Is buy-to-let coming of age?
Brian Murphy, head of lending at Mortgage Advice Bureau
For some, flexibility is what gives renting its appeal; for others, it is a practical and realistic option in a housing market where average purchase deposits have risen by over £6,000 in the last 12 months. Therefore it is no surprise to learn that buy-to-let market performed better in 2012 than for four years previously, according to the Council of Mortgage Lenders (CML) – leaving brokers poised for a new wave of interest from lenders in attracting both intentional and ‘accidental’ landlords.
Letting out an existing property rather than selling it is certainly appealing in the current climate, as there is plenty of demand for rented accommodation. A varied mix of social trends – including longer life expectancy, greater mobility, a fluctuating job market, more single person households and the rise in divorce and separation – each have a role to play in this, while many parents who bought properties for children while they studied at university are continuing to rent them out after their student days have passed.

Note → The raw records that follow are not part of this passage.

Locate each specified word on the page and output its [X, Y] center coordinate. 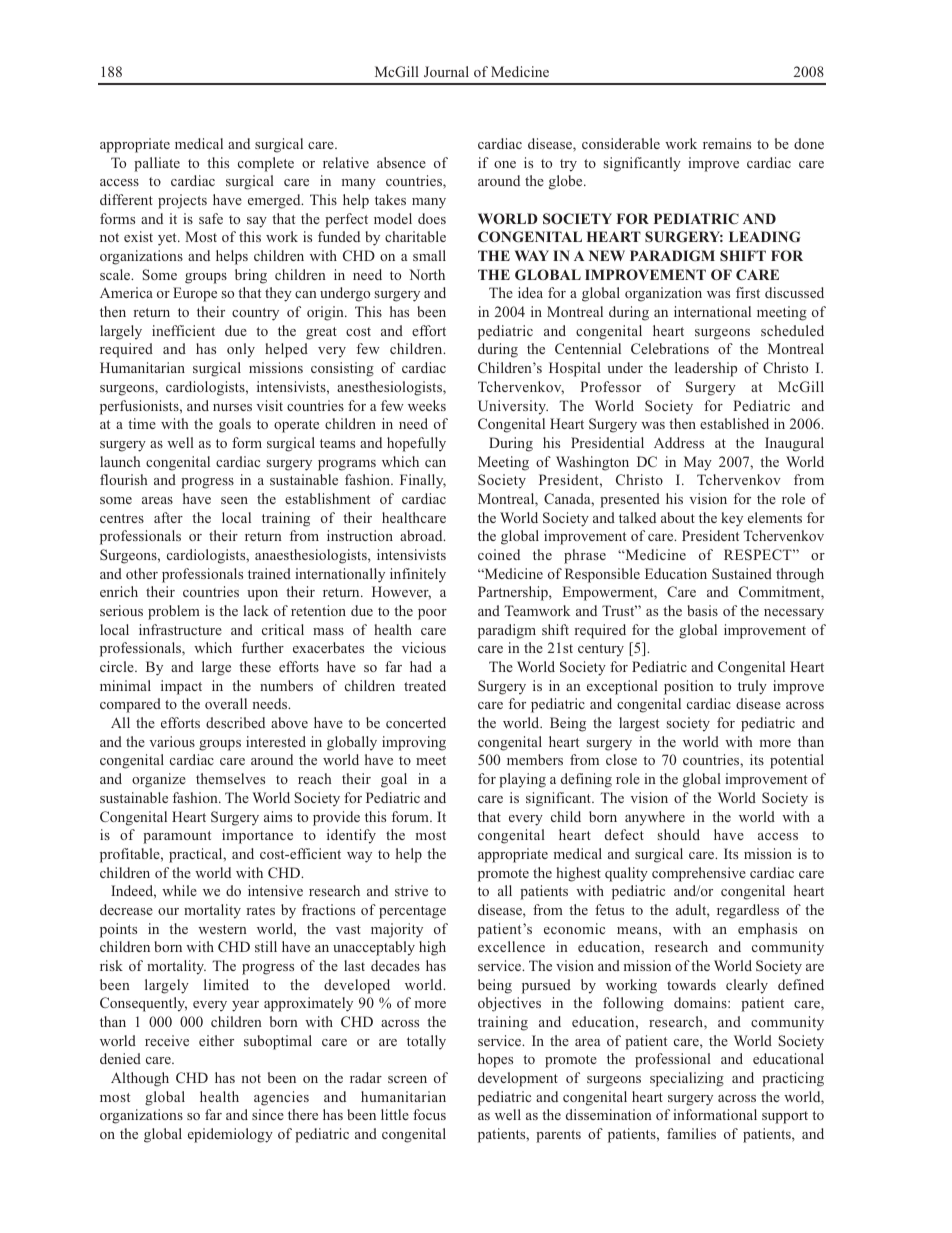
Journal [446, 71]
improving [414, 743]
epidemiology [230, 1135]
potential [797, 761]
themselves [230, 778]
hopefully [416, 444]
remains [727, 143]
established [734, 423]
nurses [232, 407]
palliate [157, 164]
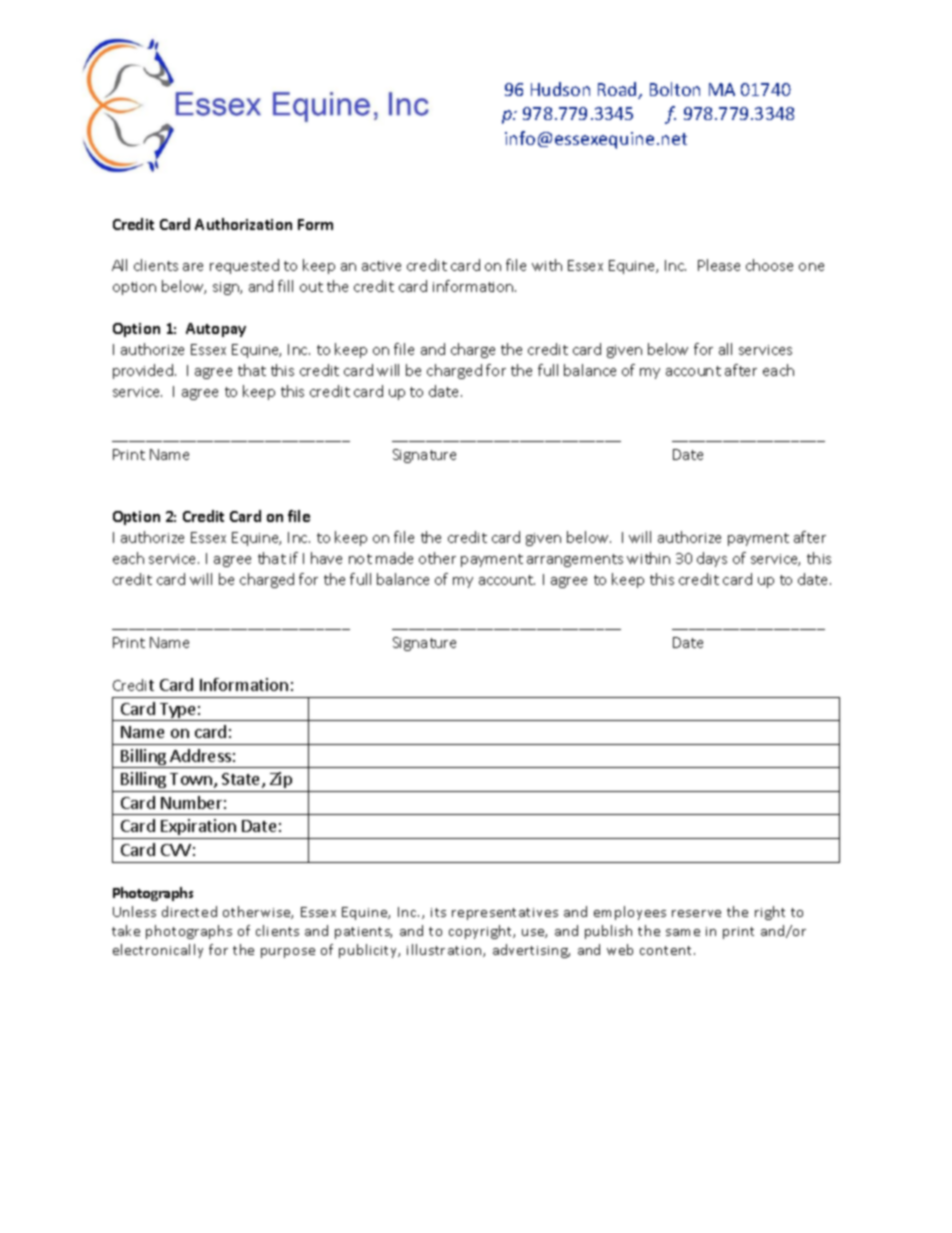 Image resolution: width=952 pixels, height=1233 pixels. What do you see at coordinates (560, 89) in the screenshot?
I see `Hudson` at bounding box center [560, 89].
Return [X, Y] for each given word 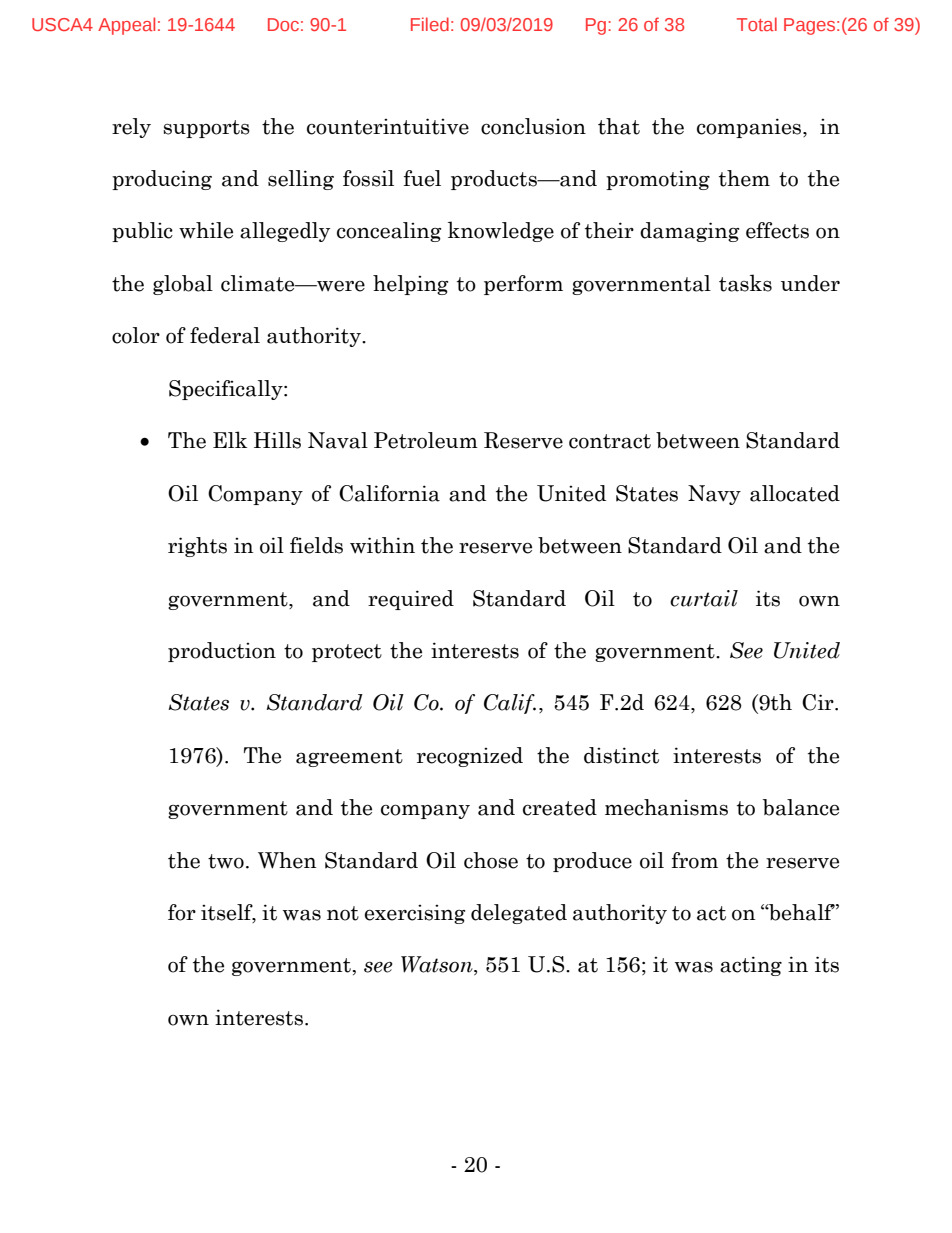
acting [751, 966]
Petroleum [426, 440]
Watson [438, 965]
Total [757, 24]
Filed [430, 24]
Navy [714, 495]
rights [197, 547]
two [226, 861]
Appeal [126, 26]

Whatever the reason for a homeowner becoming a landlord, lenders are certainly more relaxed when it comes to buy-to-let. Indeed we have seen a number positioning themselves to exploit this as a key growth area offering a safe investment with a relatively good – and reliable – return. Although the national unemployment statistics remain a concern, housing repossessions are lower than they were 18 months ago, and servicing housing debt is becoming easier for borrowers as rates continue to fall.
Borrowers are still typically looking at a 25% deposit in this area, although some lenders show a willingness to offer 80% loan to values (LTVs). Certain products are also more flexible, for example, taking into account the ratio of a landlord’s rental income to property prices, providing added security for lenders that payments will continue if rental income should fall.
Questions have been asked about whether the growing number of landlords spells bad news for first-time buyers, but Government-backed schemes such as NewBuy and FirstBuy offer alternative ways for aspiring homeowners to negotiate the demands of raising a deposit and satisfying lenders’ credit criteria for house purchases. It is a sign of the times – and a positive one at that – that demand for rental properties is on the rise and renting is increasingly seen as a viable lifestyle choice, not a second best solution.